What is a UI designer – interview with Sergei Panin

What is a UI designer in 2026? The title still says interface, but the work has moved well beyond it. Sergei Panin started where most designers start – banners, websites, visuals. Then product thinking got hold of him: user flows, logic, real problems.

In this interview, he talks about what keeps him engaged, why perfectionism fights deadlines like a boss battle, and why curiosity has been the one habit that compounds over time.

"Good design is when the interface feels natural and almost invisible to the user."

From visuals to product thinking – how the work changed

Sergei got into design because he liked building things people actually use every day. Not just pretty pictures. At first it was visuals – banners, websites, all that. But later he got hooked on something harder to name: product thinking, user flows, logic, solving real problems. 

What keeps him engaged now is the feeling when a complex thing becomes simple and understandable because of your work. That moment – when something that was confusing becomes obvious – is what a UI designer is really building toward.

Sergei Panin design

What signals tell you a UI design is doing its job?

Sergei looks at behavior first. If users complete the flow faster, understand what to do without extra explanations, and don’t get stuck – the design is working. Business metrics matter too, but for him the clearest signal is simpler: the interface feels natural and almost invisible. When users don’t notice the design, it’s doing exactly what it should.

Perfectionism vs. deadlines – the boss battle

The part of the workflow that slows Sergei down most is polishing near the final stage. Spacing, hierarchy, interactions, consistency – he can spend too much time on all of it because he cares deeply about the final feel of the product. Sometimes perfectionism fights deadlines like it’s a boss battle. It’s a tension most designers recognize. The work is never quite finished – it just ships.

Sergei Panin design
Sergei Panin design

How to decide visual priority in the first 2-3 seconds

When designing for attention, Sergei starts from business goals and user intent. The question is always the same: what is the main action here, and what should the user notice in the first two to three seconds? From there he builds hierarchy using size, contrast, spacing, motion, and content weight. The rule he keeps coming back to: everything can’t scream at the same time. If it does, the whole screen becomes visual traffic – and nothing gets remembered.

When visual excitement beat clarity – and lost

One project stands out as a turning point. A gamified promo section where Sergei focused too much on making it visually exciting. It looked good. But users didn’t clearly understand the reward mechanics. Engagement was lower than expected because clarity lost against visuals. The lesson was direct: even the strongest UI can fail if communication is not immediate and obvious. Understanding what is a UI designer means understanding that visual execution is never the whole job.

Sergei Panin design

What AI will change about UI design

Sergei’s read on AI is clear. A lot of routine production work will become faster or partially automated. Because of that, product thinking, systems thinking, research, and understanding human behavior will become even more valuable. Designers who only push pixels will probably struggle more in the future. The ones who understand the full product – the logic, the flow, the user’s actual situation – will matter more.
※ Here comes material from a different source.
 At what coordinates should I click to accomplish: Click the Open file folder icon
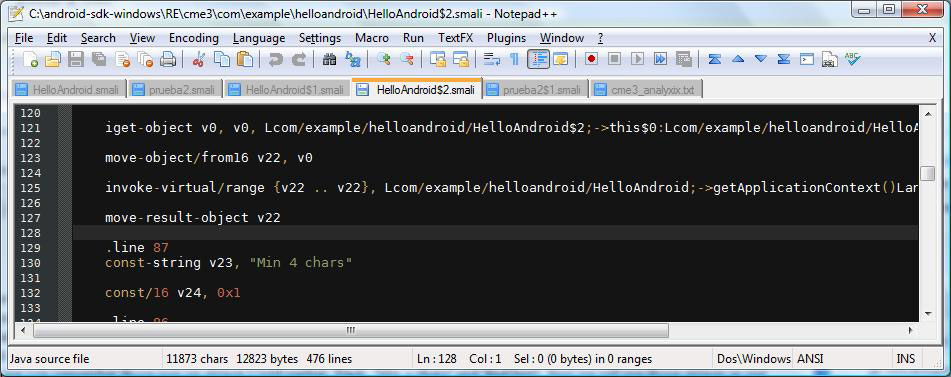pyautogui.click(x=53, y=59)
The habit that compounds over time

Of all the mindsets Sergei has developed, curiosity stands out most. Always trying to understand why something works, not just how it looks. 
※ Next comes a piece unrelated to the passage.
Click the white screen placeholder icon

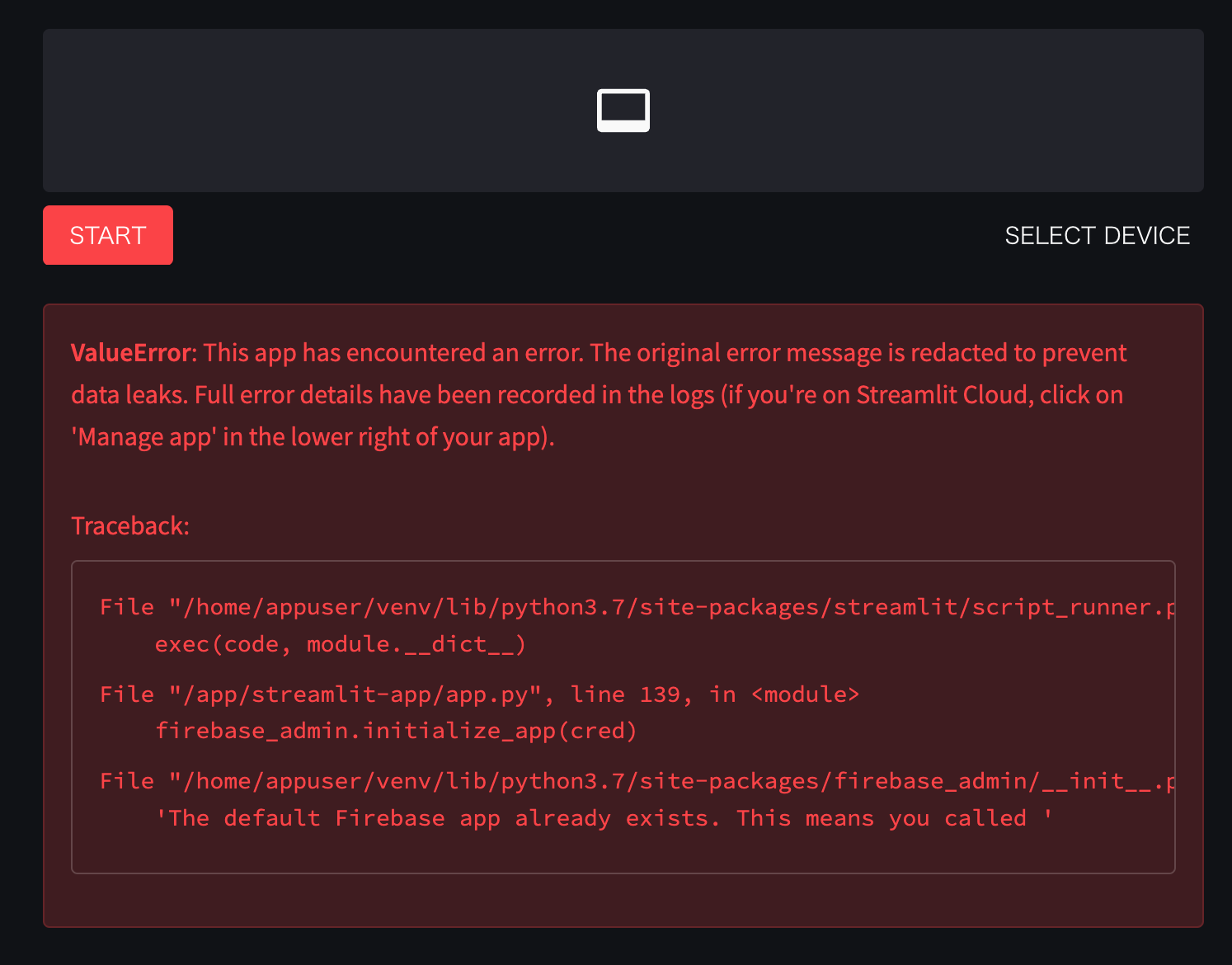(623, 109)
Alongside that: consistency. Even when motivation disappears, continuing to practice, explore products, learn tools, and analyze interfaces over time gives huge growth. It’s not dramatic. It’s just steady – and it adds up.

About the designer

Sergei Panin is a UI/UX designer who moved from visual production into product thinking – and never looked back. His work is built around the idea that a good interface is one users never have to think about. Clean, logical, invisible when it works best.